Diario della gratitudine
Tre righe al giorno, e l'anno si rilegge
La sezione pone sempre la stessa domanda, «What are three things you're grateful for today?», con tre campi e una riga di incoraggiamento sopra. Il tuo utente scrive, tocca il pulsante, e la sua giornata diventa una scheda datata. I tre campi si svuotano subito dopo, pronti per domani. E il pulsante non lascia passare una scheda vuota: finché non è scritto niente, mostra «Add at least one grateful thought before saving.» e riporta il cursore al primo campo.
Sotto il modulo, l'archivio. Le voci precedenti si impilano dalla più recente alla più vecchia, ognuna con la sua data e le sue righe in elenco. Eliminare una voce chiede una conferma, che si apre sotto la scheda interessata. Tutto resta sul dispositivo del tuo utente, senza account da creare.

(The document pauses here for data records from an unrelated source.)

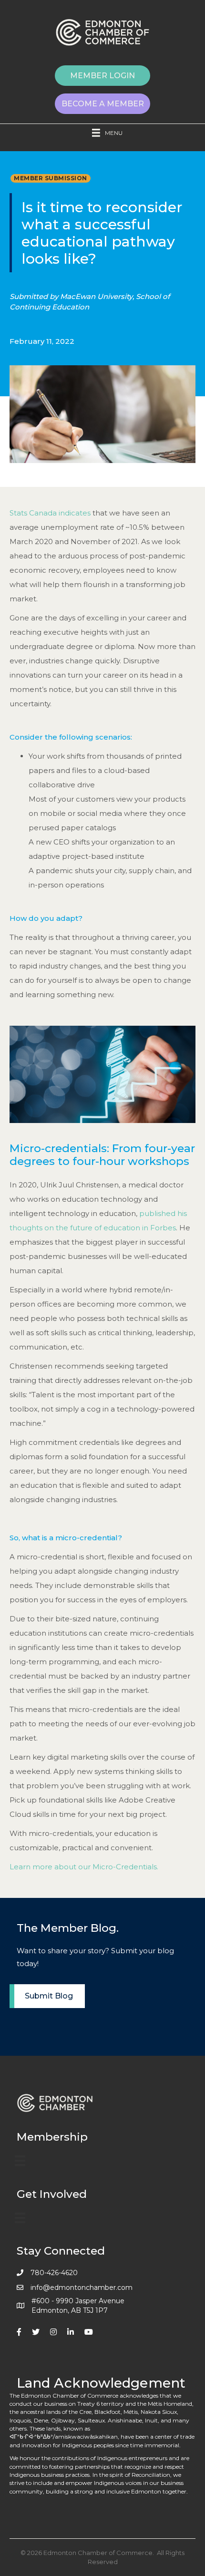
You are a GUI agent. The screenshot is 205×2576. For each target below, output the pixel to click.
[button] (102, 75)
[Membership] (20, 2161)
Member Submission (50, 178)
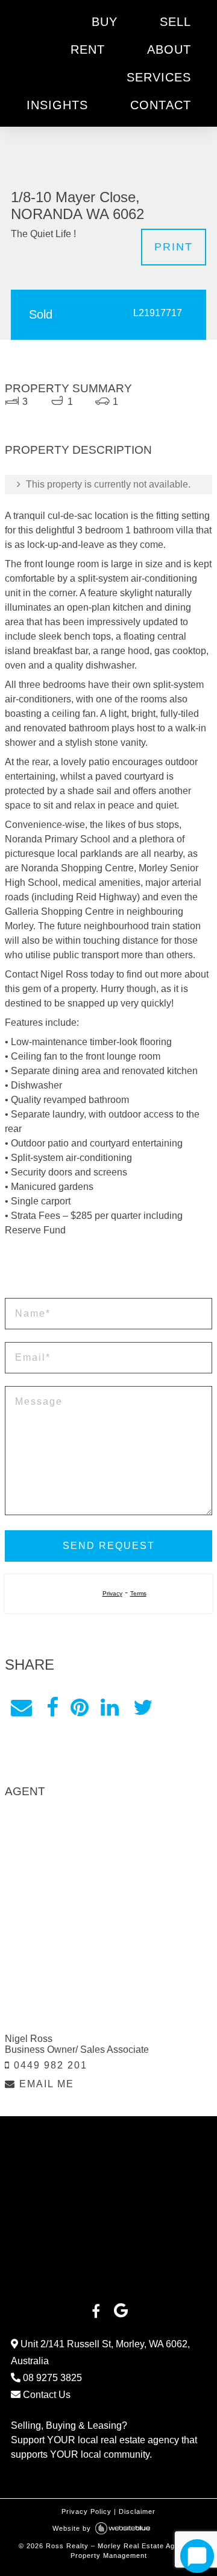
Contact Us (45, 2395)
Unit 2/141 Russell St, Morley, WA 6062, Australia (100, 2352)
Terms (138, 1593)
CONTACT (160, 105)
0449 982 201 (48, 2065)
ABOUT (169, 49)
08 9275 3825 (51, 2378)
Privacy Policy (86, 2511)
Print (173, 247)
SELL (175, 21)
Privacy (112, 1593)
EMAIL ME (45, 2084)
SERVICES (159, 77)
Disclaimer (137, 2511)
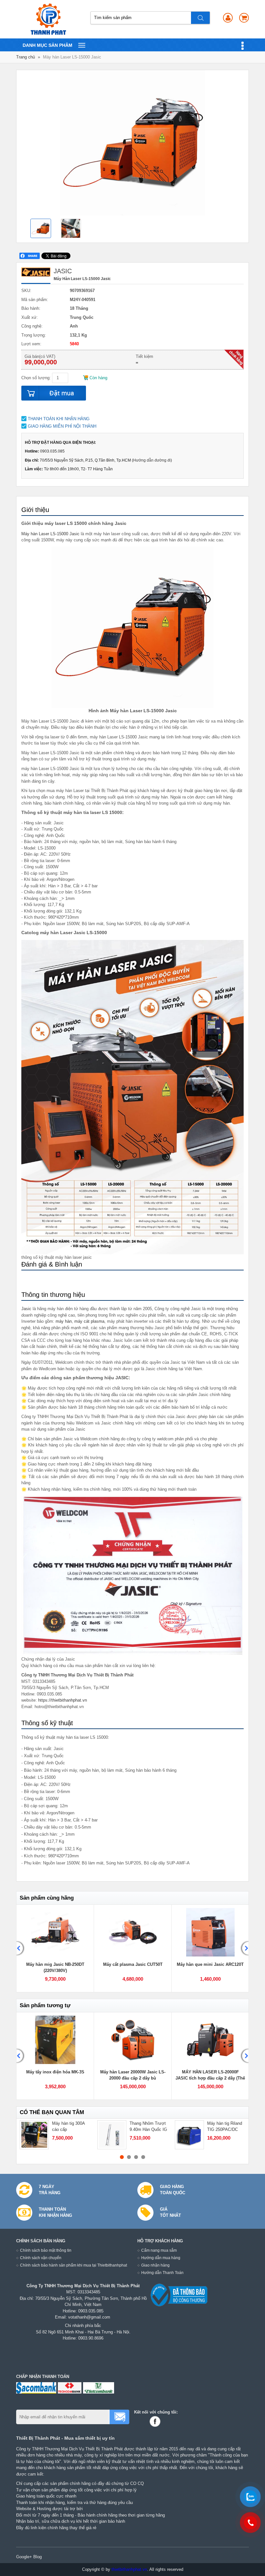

Un'app di famiglia, un'app di benessere, una comunità, un percorso di accompagnamento: dove si torna ogni giorno, questa sezione dà un motivo per tornare che non dipende da te. E non chiede niente a nessuno nei giorni in cui non c'è granché da scrivere: basta una riga, la scheda si crea lo stesso.
- La domanda, i tre campi e l'incoraggiamento sono già scritti
- Basta una sola riga, i tre campi non sono obbligatori
- Il quaderno di carta finisce in un cassetto, la tua app no

La tua sezione è nella tua app

La descrivi, l'agente la costruisce, e appare nel menu della tua app. Riprende i colori della tua app senza nessuna impostazione, come qualsiasi altra sezione. Puoi rinominarla, spostarla nel menu, cambiarne il design.
E continua a evolvere con te: chiedi una modifica in linguaggio naturale, oppure modifica direttamente il codice generato.